From the entries below, copy out all lines holding "white".

(Provided material)

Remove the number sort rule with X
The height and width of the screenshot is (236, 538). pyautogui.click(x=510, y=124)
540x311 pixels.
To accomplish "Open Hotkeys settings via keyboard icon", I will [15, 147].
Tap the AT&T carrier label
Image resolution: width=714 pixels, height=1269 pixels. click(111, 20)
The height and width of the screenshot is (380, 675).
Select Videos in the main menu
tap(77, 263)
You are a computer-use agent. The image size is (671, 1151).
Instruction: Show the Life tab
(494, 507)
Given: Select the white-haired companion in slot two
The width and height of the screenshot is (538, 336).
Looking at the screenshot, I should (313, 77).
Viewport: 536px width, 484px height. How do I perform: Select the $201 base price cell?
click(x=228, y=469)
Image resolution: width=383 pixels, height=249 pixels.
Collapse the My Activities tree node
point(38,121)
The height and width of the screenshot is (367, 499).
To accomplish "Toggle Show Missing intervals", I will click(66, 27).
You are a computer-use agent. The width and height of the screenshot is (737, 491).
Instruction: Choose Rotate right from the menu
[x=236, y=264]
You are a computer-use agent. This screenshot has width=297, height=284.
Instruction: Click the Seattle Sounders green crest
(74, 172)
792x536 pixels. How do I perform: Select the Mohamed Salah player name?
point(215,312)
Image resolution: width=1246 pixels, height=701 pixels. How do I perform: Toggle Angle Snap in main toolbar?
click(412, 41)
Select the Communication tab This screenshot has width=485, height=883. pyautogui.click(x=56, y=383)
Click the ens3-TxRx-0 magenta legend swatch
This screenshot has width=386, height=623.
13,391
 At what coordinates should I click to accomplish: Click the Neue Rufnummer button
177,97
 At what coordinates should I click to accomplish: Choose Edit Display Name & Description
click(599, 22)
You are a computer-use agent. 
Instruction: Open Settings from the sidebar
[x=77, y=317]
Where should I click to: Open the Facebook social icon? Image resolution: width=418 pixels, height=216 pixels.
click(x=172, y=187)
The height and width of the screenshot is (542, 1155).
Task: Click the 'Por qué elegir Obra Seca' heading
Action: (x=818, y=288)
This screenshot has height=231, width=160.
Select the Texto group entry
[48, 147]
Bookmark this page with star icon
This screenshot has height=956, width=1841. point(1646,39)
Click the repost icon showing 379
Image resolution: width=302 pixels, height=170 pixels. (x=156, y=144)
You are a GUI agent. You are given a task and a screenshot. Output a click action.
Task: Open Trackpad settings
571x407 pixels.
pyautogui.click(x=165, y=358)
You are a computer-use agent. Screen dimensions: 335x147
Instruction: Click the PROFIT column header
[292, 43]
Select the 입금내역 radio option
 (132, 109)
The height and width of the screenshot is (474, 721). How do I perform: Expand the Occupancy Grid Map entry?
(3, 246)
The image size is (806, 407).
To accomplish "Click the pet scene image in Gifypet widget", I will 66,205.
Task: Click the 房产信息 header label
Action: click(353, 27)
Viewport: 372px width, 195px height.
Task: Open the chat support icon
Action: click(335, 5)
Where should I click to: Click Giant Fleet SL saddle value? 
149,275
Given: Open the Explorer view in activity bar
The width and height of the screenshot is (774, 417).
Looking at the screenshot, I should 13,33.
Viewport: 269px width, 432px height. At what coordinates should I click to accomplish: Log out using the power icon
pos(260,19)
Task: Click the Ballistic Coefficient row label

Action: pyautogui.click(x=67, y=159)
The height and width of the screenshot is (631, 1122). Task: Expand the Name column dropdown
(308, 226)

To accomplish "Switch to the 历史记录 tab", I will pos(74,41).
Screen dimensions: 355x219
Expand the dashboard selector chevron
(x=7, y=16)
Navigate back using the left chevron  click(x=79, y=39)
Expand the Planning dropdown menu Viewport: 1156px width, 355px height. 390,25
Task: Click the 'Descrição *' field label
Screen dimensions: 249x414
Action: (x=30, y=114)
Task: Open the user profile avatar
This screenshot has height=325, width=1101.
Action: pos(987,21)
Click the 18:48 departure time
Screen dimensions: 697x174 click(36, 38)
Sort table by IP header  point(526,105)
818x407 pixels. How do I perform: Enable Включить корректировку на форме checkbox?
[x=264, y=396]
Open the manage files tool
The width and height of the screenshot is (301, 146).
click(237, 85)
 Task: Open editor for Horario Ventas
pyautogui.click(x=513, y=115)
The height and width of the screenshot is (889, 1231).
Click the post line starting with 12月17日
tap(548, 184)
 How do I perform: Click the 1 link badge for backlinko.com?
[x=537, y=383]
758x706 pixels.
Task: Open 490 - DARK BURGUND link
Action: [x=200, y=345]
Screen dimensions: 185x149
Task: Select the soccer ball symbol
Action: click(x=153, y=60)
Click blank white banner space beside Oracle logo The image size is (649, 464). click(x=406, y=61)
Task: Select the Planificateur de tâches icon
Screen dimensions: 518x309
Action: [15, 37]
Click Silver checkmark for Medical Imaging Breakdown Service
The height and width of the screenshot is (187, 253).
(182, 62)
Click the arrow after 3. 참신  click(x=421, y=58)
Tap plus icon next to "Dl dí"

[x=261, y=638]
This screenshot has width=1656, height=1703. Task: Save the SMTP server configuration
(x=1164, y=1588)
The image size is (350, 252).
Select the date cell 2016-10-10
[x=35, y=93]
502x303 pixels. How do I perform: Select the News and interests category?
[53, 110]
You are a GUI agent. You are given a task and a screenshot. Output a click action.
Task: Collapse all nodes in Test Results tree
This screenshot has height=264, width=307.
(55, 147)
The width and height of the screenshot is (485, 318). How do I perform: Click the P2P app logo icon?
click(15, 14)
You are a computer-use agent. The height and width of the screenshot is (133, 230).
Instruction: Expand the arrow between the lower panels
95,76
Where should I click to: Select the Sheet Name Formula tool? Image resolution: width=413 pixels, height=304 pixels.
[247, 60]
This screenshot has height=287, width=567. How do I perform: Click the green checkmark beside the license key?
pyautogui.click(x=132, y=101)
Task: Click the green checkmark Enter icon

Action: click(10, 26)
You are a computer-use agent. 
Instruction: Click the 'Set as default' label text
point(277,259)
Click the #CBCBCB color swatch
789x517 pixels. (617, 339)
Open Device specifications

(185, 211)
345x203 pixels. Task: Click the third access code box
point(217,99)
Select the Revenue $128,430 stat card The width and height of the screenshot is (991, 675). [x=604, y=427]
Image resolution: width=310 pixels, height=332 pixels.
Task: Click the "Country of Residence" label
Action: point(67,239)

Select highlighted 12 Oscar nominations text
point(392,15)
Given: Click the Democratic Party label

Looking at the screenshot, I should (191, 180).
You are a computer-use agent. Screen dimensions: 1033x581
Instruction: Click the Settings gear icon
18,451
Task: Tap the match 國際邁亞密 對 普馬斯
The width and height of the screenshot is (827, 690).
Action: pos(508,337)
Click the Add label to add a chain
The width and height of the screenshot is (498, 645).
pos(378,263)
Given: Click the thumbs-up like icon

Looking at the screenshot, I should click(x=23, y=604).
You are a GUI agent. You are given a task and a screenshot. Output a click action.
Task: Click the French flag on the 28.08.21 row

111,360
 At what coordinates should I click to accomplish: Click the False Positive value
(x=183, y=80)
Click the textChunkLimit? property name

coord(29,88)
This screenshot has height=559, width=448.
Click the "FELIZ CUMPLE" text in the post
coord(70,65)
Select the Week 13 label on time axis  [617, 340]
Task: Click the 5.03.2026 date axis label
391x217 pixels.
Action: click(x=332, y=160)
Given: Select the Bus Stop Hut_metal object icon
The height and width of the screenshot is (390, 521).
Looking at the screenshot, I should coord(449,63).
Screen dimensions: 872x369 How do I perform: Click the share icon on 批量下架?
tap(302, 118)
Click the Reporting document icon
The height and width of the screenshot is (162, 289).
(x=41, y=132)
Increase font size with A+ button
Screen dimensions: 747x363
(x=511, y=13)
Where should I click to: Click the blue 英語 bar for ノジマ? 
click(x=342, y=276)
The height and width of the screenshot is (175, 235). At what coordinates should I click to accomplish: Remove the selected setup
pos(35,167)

(End Provided material)

* [Exercise answer]
Given: Select the white-haired companion in slot two
Click blank white banner space beside Oracle logo The image size is (649, 464). click(x=406, y=61)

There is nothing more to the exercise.